> _WHAT THE EXERCISE ASKS_:
The stretch from the line with "743x1024 pixels." through the line with "Image resolution: width=1200" in the records below: write it out exactly, and nothing else.

[[ THE DATA open ]]

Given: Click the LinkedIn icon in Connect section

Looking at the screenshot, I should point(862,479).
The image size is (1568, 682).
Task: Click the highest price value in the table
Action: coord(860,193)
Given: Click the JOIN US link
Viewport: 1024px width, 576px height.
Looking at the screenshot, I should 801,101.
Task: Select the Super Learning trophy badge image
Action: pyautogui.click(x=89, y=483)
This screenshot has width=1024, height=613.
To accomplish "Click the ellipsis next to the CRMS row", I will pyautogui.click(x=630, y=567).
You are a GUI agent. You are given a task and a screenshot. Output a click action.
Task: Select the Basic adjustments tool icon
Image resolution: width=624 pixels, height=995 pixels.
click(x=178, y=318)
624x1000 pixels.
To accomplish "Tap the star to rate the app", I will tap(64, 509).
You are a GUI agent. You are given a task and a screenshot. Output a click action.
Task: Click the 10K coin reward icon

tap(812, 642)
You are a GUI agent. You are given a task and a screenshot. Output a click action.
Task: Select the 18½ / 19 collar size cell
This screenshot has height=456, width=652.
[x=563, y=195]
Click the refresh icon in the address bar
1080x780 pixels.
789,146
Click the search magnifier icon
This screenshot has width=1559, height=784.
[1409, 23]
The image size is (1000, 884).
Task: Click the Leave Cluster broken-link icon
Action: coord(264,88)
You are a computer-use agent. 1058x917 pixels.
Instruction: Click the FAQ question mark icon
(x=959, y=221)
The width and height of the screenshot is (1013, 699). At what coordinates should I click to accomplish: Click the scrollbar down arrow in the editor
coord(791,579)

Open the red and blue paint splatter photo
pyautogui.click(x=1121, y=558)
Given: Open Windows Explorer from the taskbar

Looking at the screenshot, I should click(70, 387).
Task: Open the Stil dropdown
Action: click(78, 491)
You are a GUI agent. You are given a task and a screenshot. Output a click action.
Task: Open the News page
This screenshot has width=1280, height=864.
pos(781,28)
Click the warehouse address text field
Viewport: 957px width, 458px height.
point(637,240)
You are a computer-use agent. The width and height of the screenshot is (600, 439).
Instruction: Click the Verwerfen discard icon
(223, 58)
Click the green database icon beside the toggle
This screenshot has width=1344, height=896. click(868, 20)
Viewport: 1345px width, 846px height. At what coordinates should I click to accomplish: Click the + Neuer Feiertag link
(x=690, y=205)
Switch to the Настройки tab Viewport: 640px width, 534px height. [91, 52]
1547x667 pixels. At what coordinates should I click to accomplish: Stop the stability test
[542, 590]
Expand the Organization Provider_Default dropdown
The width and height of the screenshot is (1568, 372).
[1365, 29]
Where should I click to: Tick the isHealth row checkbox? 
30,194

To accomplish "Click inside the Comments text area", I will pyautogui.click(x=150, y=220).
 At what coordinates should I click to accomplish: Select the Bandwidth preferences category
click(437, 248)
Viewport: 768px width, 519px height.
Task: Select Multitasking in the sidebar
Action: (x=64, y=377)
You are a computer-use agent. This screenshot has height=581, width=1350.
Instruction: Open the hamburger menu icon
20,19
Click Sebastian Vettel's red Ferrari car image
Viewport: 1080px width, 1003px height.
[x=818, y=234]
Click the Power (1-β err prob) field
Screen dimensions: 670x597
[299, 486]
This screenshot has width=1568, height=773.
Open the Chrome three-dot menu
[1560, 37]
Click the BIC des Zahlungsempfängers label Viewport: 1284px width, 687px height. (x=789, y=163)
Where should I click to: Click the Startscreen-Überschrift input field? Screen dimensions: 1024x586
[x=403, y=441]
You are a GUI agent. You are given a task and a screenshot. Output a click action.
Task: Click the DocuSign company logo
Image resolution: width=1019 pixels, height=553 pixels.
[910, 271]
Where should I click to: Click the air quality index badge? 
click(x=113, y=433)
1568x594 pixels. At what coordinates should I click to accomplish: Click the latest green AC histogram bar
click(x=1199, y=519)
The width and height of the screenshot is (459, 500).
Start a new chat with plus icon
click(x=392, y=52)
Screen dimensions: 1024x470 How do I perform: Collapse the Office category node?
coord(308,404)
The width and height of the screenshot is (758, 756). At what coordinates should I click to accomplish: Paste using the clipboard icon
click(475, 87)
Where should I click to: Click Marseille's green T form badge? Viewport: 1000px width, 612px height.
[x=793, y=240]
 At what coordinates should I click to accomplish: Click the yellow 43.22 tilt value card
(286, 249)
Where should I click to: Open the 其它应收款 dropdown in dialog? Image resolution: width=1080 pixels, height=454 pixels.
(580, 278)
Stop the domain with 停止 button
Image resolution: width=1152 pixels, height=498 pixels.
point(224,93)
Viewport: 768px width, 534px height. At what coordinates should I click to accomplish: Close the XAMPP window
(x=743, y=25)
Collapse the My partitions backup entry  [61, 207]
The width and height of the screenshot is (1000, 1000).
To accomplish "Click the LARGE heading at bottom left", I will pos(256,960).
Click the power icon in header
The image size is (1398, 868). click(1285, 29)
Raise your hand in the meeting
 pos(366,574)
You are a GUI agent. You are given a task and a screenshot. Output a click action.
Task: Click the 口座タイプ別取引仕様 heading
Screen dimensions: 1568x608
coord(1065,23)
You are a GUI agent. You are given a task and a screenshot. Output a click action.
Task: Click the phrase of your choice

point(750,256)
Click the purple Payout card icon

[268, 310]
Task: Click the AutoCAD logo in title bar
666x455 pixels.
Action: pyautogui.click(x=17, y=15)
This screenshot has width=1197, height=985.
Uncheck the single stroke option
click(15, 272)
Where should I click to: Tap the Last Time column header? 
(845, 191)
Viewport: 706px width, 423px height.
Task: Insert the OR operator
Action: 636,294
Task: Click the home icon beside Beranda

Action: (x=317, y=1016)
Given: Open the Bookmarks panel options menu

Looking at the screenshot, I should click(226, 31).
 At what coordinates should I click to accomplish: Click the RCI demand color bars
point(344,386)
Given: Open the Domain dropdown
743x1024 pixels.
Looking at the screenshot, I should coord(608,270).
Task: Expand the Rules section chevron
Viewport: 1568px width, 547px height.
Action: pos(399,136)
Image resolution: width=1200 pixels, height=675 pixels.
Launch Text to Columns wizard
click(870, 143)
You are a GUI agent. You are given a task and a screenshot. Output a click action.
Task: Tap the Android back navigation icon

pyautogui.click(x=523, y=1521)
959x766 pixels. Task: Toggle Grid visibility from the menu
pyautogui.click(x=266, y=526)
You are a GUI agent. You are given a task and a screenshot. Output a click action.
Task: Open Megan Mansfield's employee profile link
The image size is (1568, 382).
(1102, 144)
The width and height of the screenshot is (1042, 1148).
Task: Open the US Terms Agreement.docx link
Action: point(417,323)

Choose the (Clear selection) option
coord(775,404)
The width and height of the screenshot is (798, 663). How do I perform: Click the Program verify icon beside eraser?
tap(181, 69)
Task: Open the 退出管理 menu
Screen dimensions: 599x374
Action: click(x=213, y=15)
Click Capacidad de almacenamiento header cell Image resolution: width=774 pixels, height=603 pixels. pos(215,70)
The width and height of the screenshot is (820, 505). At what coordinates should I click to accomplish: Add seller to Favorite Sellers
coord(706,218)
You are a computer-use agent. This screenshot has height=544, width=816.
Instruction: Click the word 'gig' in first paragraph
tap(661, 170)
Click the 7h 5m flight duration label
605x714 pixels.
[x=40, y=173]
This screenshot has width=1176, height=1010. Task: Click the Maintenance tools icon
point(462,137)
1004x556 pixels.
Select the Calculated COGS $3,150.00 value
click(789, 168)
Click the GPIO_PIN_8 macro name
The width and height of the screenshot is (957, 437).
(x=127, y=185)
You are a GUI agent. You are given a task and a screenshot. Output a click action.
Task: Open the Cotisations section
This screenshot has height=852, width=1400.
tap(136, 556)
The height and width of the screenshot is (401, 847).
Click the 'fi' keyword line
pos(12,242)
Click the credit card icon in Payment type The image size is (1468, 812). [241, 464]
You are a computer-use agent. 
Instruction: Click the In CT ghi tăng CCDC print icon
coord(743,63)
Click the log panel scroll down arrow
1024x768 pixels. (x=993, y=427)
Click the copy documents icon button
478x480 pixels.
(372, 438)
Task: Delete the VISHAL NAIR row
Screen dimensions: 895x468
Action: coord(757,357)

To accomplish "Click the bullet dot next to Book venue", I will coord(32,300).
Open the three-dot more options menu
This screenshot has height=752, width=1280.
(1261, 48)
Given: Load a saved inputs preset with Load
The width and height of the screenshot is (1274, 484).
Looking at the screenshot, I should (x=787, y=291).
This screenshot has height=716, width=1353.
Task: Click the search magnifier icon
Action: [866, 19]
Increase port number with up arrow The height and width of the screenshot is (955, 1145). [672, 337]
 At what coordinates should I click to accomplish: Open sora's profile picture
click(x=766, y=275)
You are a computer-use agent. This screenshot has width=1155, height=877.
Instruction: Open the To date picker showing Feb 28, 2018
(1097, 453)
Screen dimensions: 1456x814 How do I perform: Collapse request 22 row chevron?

[[ THE DATA closed ]]

> _TASK RESPONSE_:
743x1024 pixels.
Looking at the screenshot, I should coord(608,270).
Task: Expand the Rules section chevron
Viewport: 1568px width, 547px height.
Action: pos(399,136)
Image resolution: width=1200 pixels, height=675 pixels.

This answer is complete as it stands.